Um wieder näher an die Mitglieder heranzurücken, braucht es vor allem Transparenz. Wenn man sich nochmal vor Augen führt, dass das gesamte Präsidium auf der letzten MV im Herbst 2023 lieber versucht den eigenen Arsch vor gestellten Abwahlanträgen zu retten indem stundenlang Monologe über den Sebastian Müller Leak geführt werden. Dann einem heute aber klar wird, dass die unterschriebene Absichtserklärung zu dem Zeitpunkt aber schon seit Monaten unterschrieben in der Schreibtischschublade liegen. Zeigt das einem deutlich, dass hier im Verein durch die Handelnden Personen richtig scheiße gebaut wurde hinter dem Rücken der Mitglieder welche diese Personen einmal gewählt und legitimiert haben.
Alles in allem braucht es mehr Einsatz im Sinne des Vereins und volle Transparenz. Die ganzen Egoshows müssen Enden und der Verein wieder im Mittelpunkt gerückt werden. Das bedeutet, dass weitere strukturelle und personelle Änderungen im Verein notwendig sein werden. Wir haben in Stuttgart noch einen langen Weg vor uns, sind aber als Fanszene fest gewillt um unsere Mitgliederrechte zu kämpfen und weiterhin gegen jeden Widerstand für diese einzustehen. Mag der Weg auch oft nicht der einfachste sein.
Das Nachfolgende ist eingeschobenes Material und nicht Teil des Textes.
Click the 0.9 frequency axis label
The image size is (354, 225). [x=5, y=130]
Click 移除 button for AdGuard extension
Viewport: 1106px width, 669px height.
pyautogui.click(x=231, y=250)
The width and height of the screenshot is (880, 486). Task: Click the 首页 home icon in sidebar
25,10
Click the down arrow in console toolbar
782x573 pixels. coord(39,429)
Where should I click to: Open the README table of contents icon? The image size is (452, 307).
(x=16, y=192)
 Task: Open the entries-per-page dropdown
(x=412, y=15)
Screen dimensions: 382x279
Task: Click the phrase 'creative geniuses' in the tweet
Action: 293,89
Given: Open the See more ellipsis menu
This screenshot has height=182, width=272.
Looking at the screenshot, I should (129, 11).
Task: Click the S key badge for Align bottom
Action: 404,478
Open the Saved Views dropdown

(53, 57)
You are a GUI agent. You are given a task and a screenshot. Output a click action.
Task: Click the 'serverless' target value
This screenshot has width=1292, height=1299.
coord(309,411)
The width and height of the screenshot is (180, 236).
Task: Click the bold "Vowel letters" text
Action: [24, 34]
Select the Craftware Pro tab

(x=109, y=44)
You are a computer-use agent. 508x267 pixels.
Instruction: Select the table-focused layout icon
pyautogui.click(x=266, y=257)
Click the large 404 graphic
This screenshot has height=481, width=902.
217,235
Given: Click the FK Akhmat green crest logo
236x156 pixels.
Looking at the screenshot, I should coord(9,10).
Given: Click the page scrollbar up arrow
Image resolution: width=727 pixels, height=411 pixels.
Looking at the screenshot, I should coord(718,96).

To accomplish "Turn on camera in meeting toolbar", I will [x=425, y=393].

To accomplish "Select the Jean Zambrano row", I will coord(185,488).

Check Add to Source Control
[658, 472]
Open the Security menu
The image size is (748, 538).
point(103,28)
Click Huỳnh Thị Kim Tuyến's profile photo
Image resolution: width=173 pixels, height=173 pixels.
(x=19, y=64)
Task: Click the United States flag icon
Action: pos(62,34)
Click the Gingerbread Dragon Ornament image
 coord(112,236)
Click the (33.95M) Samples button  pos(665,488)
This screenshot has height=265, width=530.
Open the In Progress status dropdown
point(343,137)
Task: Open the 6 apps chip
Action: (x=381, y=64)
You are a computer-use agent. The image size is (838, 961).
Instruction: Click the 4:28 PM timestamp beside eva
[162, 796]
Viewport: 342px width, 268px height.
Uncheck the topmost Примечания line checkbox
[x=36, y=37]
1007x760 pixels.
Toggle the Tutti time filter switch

SKS: Ganz wichtig wird es sein, dass die zukünftigen Verantwortlichen des Vereins sich geschlossen dafür einsetzen, dass der e.V. in der AG wieder als das auftritt, was er ist: ein Mehrheitseigner. Dafür muss man geschlossen die Interessen des Vereins gegenüber den Investoren vertreten. Eigentlich besitzt der Verein im Aufsichtsrat der AG eine Mehrheit. Davon spüren wir Mitglieder nichts, da die Personen, die dort unsere Interessen vertreten sollten, von uns nicht legitimiert wurden. Einzige Ausnahme sind der Präsident und sein Stellvertreter. Die restlichen Plätze hat der Verein an Personen aus der Politik und Wirtschaft vergeben. Zum Beispiel hat der Verein selbst dafür gesorgt, dass eine Tanja Gönner in den Aufsichtsrat kommt. Die Mitglieder des Vereins würden sich wieder ernst genommen und relevant fühlen, wenn wir darüber abstimmen, wer unsere Interessen im Aufsichtsrat vertreten soll. Die wäre ein Beispiel dafür, wie der Verein in Zukunft wieder an seine Mitglieder heranrücken kann. Aktuell fühlt man sich allerdings wieder in die Zeit der Ausgliederung zurückversetzt - mit dem Unterschied, dass unsere damaligen Befürchtungen jetzt eingetreten sind.